La Colombie veut dépénaliser la faible consommation de drogue de synthèse


BOGOTA - La Colombie va proposer de dépénaliser la consommation d'une petite quantité de drogues de synthèse, un dispositif déjà en vigueur depuis près de 20 ans pour la cocaïne et la marijuana, a annoncé mercredi la ministre de la Justice, Ruth Stella Correa.

Un projet de loi, qui sera déposé par le gouvernement en mars devant le Parlement, autorise la consommation d'une dose minimale de ce type de drogue.

Nous devons accepter le fait que la Colombie est un pays consommateur, c'est aussi notre réalité, a expliqué la ministre, dans un entretien à la radio Blu de Bogota.

Nous ne pouvons pas continuer à mettre en prison le consommateur, il faut le soigner, le resocialiser et lui donner des opportunités, a-t-elle ajouté, tout en insistant sur la poursuite des actions de répression contre les trafiquants.

Depuis 1994, la législation colombienne autorise la possession d'une dose de 20 grammes de marijuana et d'un gramme de cocaïne, dont le pays est le premier producteur mondial au coude-à-coude avec le Pérou avec 345 tonnes annuelles selon un rapport de l'ONU en 2011.

Plus récemment, en juillet 2012, une loi précise que l'addiction aux drogues est une question de santé publique et que les toxicomanes doivent être considérés comme des patients et non des délinquants.

La nouvelle loi sur les substances stupéfiantes de synthèse s'inscrit dans le cadre d'une réforme de la politique en matière de drogue, un des chevaux de bataille du président colombien Juan Manuel Santos qui préconise une nouvelle orientation dans la lutte mondiale contre le narcotrafic.

Ce projet, qui soulève une polémique dans les rangs politiques, est considéré comme une avancée par les experts. C'est une proposition qui représente un progrès, et ne vise pas à promouvoir la consommation, mais à la réguler, a expliqué à l'AFP Daniel Mejia, directeur du centre d'étude sur les drogues de l'Université Los Andes de Bogota.

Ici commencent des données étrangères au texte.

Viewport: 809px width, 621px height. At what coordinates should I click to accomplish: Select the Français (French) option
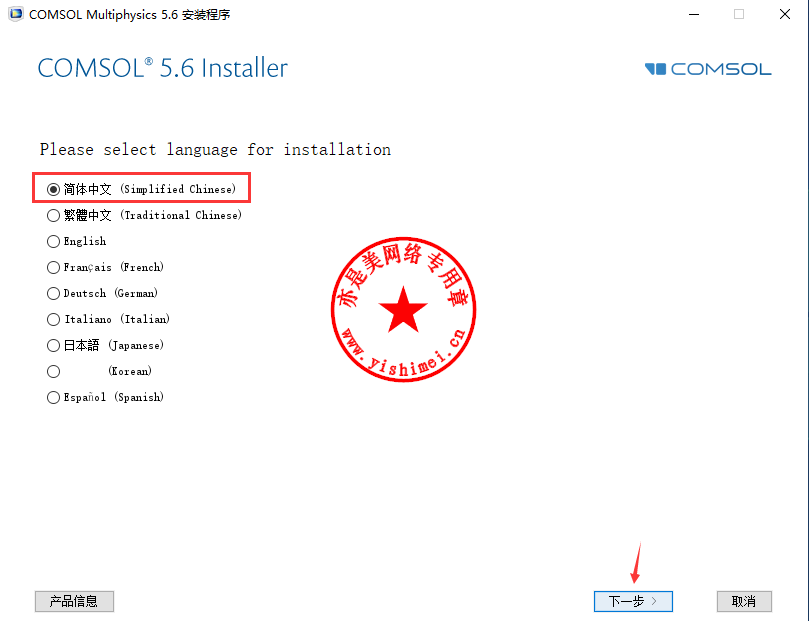53,267

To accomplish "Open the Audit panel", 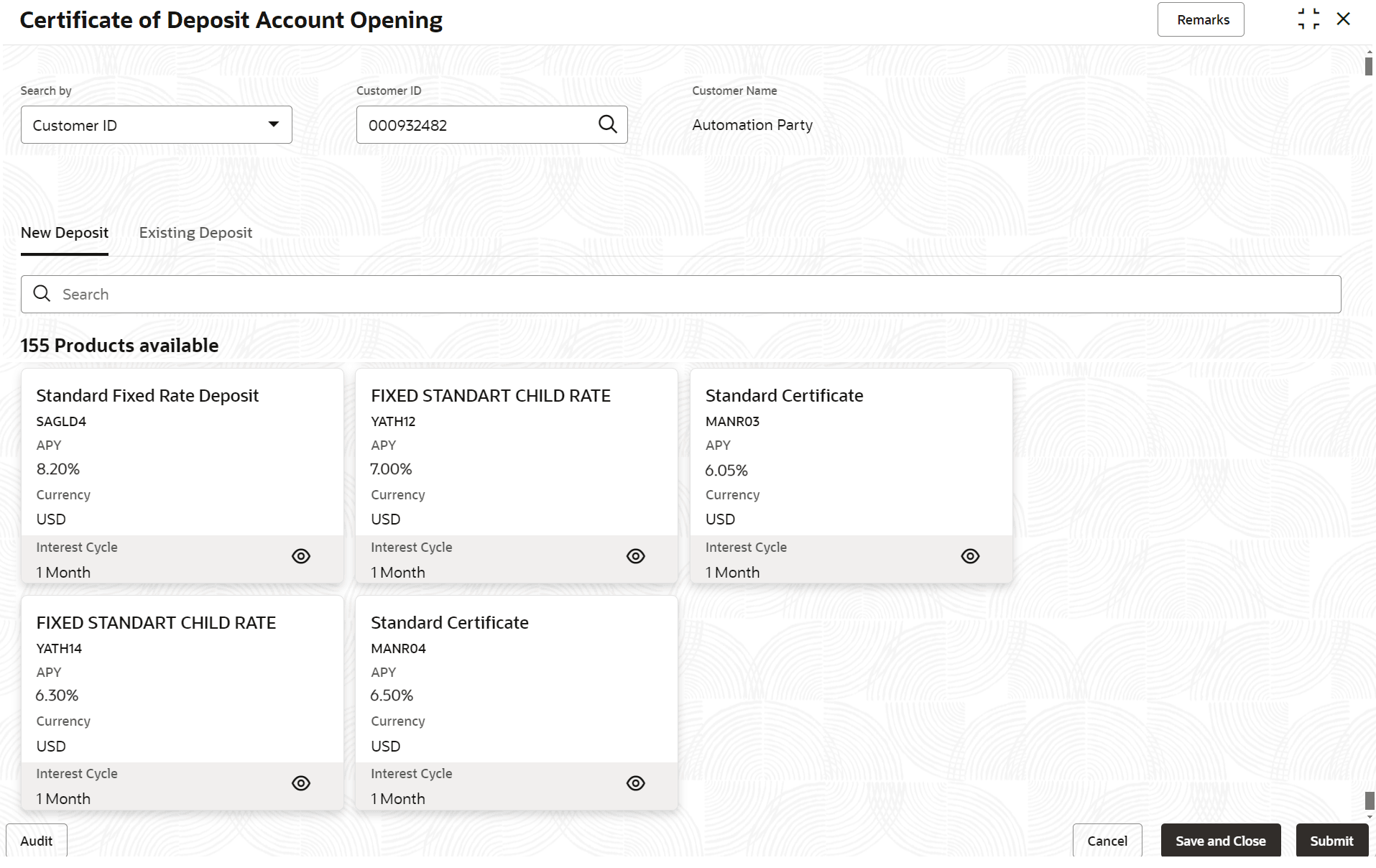I will tap(37, 841).
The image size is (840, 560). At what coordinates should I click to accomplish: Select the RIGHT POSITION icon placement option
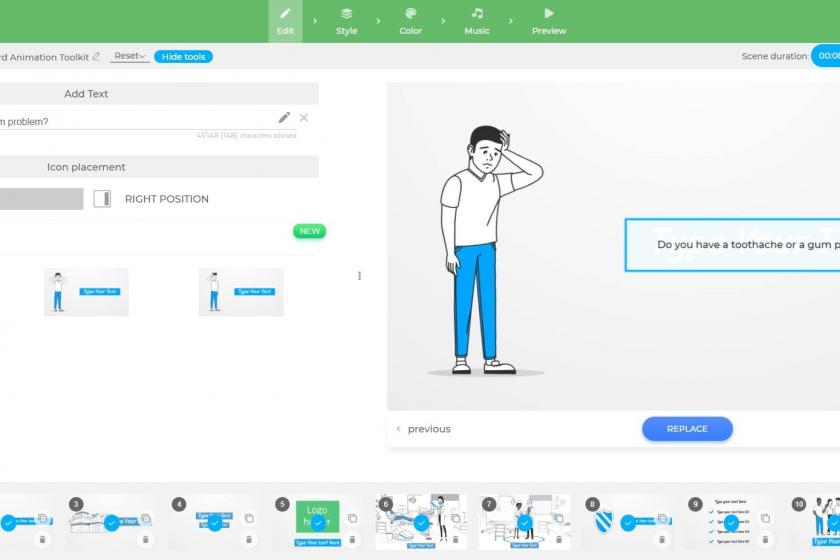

D'autres projets sont en vue comme la création de centres de réhabilitation gérés par l'Etat.

L'an dernier, Gustavo Petro, le maire de Bogota, capitale géante de 7 millions d'habitants, a inauguré des centres proposant des drogues de substitution. Il a aussi proposé d'utiliser les saisies de drogue effectuées par la police pour l'administrer à des toxicomanes, sous contrôle médical.

La Colombie (46 millions d'habitants) compte quelque 450.000 consommateurs de marihuana, 140.000 de cocaïne, 34.000 de bazuko (un dérivé bon marché de la cocaïne), 31.000 d'ecstasy et 3.000 d'héroïne, selon la dernière étude publiée sur le sujet par le gouvernement en 2008.